(Data records)
== Segment start ==

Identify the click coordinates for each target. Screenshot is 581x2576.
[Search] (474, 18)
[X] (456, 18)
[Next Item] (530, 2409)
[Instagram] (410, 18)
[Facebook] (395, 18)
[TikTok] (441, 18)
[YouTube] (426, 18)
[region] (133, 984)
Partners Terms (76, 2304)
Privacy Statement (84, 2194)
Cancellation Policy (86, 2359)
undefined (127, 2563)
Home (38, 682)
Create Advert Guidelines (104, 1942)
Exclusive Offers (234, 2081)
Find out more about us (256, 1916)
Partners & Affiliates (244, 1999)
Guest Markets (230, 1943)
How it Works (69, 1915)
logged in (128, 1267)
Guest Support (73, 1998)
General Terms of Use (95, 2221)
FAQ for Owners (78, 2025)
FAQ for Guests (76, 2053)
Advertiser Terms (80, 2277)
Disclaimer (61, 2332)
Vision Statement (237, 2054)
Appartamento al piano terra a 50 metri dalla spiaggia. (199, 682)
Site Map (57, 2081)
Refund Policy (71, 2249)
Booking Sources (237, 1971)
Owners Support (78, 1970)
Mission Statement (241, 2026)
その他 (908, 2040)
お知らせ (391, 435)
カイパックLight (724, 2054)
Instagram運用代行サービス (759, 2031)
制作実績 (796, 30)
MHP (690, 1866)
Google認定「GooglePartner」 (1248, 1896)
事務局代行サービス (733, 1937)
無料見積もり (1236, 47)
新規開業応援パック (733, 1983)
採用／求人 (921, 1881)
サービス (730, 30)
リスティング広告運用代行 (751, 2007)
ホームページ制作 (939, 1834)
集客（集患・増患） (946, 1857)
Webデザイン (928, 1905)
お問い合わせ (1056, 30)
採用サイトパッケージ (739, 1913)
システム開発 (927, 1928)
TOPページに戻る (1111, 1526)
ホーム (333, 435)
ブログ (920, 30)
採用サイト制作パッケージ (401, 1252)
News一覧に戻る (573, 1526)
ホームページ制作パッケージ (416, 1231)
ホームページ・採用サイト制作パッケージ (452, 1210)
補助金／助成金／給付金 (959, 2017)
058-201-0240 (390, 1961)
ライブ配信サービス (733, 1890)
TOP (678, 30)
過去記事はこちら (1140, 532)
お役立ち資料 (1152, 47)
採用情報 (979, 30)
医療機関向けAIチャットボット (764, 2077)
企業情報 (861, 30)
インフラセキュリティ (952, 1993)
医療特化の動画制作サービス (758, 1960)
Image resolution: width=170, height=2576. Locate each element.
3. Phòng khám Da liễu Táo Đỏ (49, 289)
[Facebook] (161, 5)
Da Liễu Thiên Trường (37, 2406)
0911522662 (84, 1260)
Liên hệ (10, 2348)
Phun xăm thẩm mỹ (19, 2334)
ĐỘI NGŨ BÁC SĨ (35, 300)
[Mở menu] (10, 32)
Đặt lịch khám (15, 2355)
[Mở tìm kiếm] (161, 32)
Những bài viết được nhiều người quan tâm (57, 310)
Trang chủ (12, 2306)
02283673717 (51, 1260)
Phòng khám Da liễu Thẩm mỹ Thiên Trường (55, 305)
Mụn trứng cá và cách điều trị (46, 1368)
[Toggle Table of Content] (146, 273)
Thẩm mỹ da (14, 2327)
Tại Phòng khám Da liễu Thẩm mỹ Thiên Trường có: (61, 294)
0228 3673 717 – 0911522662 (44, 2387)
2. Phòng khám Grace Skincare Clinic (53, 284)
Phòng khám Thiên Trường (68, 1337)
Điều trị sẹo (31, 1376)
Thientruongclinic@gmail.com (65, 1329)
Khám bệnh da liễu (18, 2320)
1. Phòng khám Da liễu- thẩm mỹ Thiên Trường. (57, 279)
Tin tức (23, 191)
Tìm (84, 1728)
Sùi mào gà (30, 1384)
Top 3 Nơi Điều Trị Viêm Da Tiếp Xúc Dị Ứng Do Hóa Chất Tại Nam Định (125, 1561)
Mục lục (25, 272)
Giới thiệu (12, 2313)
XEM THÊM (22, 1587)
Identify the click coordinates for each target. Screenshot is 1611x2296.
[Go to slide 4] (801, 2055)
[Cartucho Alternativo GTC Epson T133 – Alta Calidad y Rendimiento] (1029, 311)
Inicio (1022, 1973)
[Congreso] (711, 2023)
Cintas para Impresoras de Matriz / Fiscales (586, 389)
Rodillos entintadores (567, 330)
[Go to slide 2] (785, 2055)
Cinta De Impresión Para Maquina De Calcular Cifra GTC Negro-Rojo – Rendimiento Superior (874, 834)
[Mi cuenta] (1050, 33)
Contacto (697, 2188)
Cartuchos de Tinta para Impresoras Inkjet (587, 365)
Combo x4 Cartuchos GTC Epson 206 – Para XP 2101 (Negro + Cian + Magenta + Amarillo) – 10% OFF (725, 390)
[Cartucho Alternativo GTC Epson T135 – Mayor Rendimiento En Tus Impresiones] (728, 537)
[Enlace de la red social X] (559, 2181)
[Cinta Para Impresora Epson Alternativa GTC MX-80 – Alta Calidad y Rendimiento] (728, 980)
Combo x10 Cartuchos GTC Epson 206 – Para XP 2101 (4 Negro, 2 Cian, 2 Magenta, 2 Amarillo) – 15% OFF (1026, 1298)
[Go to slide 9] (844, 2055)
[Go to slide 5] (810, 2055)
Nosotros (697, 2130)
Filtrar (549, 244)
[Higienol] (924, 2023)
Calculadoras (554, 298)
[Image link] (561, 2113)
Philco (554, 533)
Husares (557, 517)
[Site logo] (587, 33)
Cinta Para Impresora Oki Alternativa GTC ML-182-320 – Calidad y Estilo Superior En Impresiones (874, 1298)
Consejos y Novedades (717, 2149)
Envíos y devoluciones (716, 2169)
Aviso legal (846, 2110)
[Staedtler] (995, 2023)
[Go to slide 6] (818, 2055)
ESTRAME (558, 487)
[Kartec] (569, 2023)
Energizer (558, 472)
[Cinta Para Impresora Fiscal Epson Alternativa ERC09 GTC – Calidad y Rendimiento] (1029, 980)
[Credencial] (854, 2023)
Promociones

== Segment end ==

All entries must be given again exactly.

_Task answer:_
Identify the click coordinates for each target. Screenshot is 581x2576.
[Search] (474, 18)
[X] (456, 18)
[Next Item] (530, 2409)
[Instagram] (410, 18)
[Facebook] (395, 18)
[TikTok] (441, 18)
[YouTube] (426, 18)
[region] (133, 984)
Partners Terms (76, 2304)
Privacy Statement (84, 2194)
Cancellation Policy (86, 2359)
undefined (127, 2563)
Home (38, 682)
Create Advert Guidelines (104, 1942)
Exclusive Offers (234, 2081)
Find out more about us (256, 1916)
Partners & Affiliates (244, 1999)
Guest Markets (230, 1943)
How it Works (69, 1915)
logged in (128, 1267)
Guest Support (73, 1998)
General Terms of Use (95, 2221)
FAQ for Owners (78, 2025)
FAQ for Guests (76, 2053)
Advertiser Terms (80, 2277)
Disclaimer (61, 2332)
Vision Statement (237, 2054)
Appartamento al piano terra a 50 metri dalla spiaggia. (199, 682)
Site Map (57, 2081)
Refund Policy (71, 2249)
Booking Sources (237, 1971)
Owners Support (78, 1970)
Mission Statement (241, 2026)
その他 (908, 2040)
お知らせ (391, 435)
カイパックLight (724, 2054)
Instagram運用代行サービス (759, 2031)
制作実績 (796, 30)
MHP (690, 1866)
Google認定「GooglePartner」 (1248, 1896)
事務局代行サービス (733, 1937)
無料見積もり (1236, 47)
新規開業応援パック (733, 1983)
採用／求人 (921, 1881)
サービス (730, 30)
リスティング広告運用代行 (751, 2007)
ホームページ制作 (939, 1834)
集客（集患・増患） (946, 1857)
Webデザイン (928, 1905)
お問い合わせ (1056, 30)
採用サイトパッケージ (739, 1913)
システム開発 (927, 1928)
TOPページに戻る (1111, 1526)
ホーム (333, 435)
ブログ (920, 30)
採用サイト制作パッケージ (401, 1252)
News一覧に戻る (573, 1526)
ホームページ制作パッケージ (416, 1231)
ホームページ・採用サイト制作パッケージ (452, 1210)
補助金／助成金／給付金 (959, 2017)
058-201-0240 (390, 1961)
ライブ配信サービス (733, 1890)
TOP (678, 30)
過去記事はこちら (1140, 532)
お役立ち資料 (1152, 47)
採用情報 (979, 30)
医療機関向けAIチャットボット (764, 2077)
企業情報 (861, 30)
インフラセキュリティ (952, 1993)
医療特化の動画制作サービス (758, 1960)
Image resolution: width=170, height=2576. Locate each element.
3. Phòng khám Da liễu Táo Đỏ (49, 289)
[Facebook] (161, 5)
Da Liễu Thiên Trường (37, 2406)
0911522662 (84, 1260)
Liên hệ (10, 2348)
Phun xăm thẩm mỹ (19, 2334)
ĐỘI NGŨ BÁC SĨ (35, 300)
[Mở menu] (10, 32)
Đặt lịch khám (15, 2355)
[Mở tìm kiếm] (161, 32)
Những bài viết được nhiều người quan tâm (57, 310)
Trang chủ (12, 2306)
02283673717 (51, 1260)
Phòng khám Da liễu Thẩm mỹ Thiên Trường (55, 305)
Mụn trứng cá và cách điều trị (46, 1368)
[Toggle Table of Content] (146, 273)
Thẩm mỹ da (14, 2327)
Tại Phòng khám Da liễu Thẩm mỹ Thiên Trường có: (61, 294)
0228 3673 717 – 0911522662 (44, 2387)
2. Phòng khám Grace Skincare Clinic (53, 284)
Phòng khám Thiên Trường (68, 1337)
Điều trị sẹo (31, 1376)
Thientruongclinic@gmail.com (65, 1329)
Khám bệnh da liễu (18, 2320)
1. Phòng khám Da liễu- thẩm mỹ Thiên Trường. (57, 279)
Tin tức (23, 191)
Tìm (84, 1728)
Sùi mào gà (30, 1384)
Top 3 Nơi Điều Trị Viêm Da Tiếp Xúc Dị Ứng Do Hóa Chất Tại Nam Định (125, 1561)
Mục lục (25, 272)
Giới thiệu (12, 2313)
XEM THÊM (22, 1587)
Identify the click coordinates for each target. Screenshot is 1611x2296.
[Go to slide 4] (801, 2055)
[Cartucho Alternativo GTC Epson T133 – Alta Calidad y Rendimiento] (1029, 311)
Inicio (1022, 1973)
[Congreso] (711, 2023)
Cintas para Impresoras de Matriz / Fiscales (586, 389)
Rodillos entintadores (567, 330)
[Go to slide 2] (785, 2055)
Cinta De Impresión Para Maquina De Calcular Cifra GTC Negro-Rojo – Rendimiento Superior (874, 834)
[Mi cuenta] (1050, 33)
Contacto (697, 2188)
Cartuchos de Tinta para Impresoras Inkjet (587, 365)
Combo x4 Cartuchos GTC Epson 206 – Para XP 2101 (Negro + Cian + Magenta + Amarillo) – 10% OFF (725, 390)
[Cartucho Alternativo GTC Epson T135 – Mayor Rendimiento En Tus Impresiones] (728, 537)
[Enlace de la red social X] (559, 2181)
[Cinta Para Impresora Epson Alternativa GTC MX-80 – Alta Calidad y Rendimiento] (728, 980)
Combo x10 Cartuchos GTC Epson 206 – Para XP 2101 (4 Negro, 2 Cian, 2 Magenta, 2 Amarillo) – 15% OFF (1026, 1298)
[Go to slide 9] (844, 2055)
[Go to slide 5] (810, 2055)
Nosotros (697, 2130)
Filtrar (549, 244)
[Higienol] (924, 2023)
Calculadoras (554, 298)
[Image link] (561, 2113)
Philco (554, 533)
Husares (557, 517)
[Site logo] (587, 33)
Cinta Para Impresora Oki Alternativa GTC ML-182-320 – Calidad y Estilo Superior En Impresiones (874, 1298)
Consejos y Novedades (717, 2149)
Envíos y devoluciones (716, 2169)
Aviso legal (846, 2110)
[Staedtler] (995, 2023)
[Go to slide 6] (818, 2055)
ESTRAME (558, 487)
[Kartec] (569, 2023)
Energizer (558, 472)
[Cinta Para Impresora Fiscal Epson Alternativa ERC09 GTC – Calidad y Rendimiento] (1029, 980)
[Credencial] (854, 2023)
Promociones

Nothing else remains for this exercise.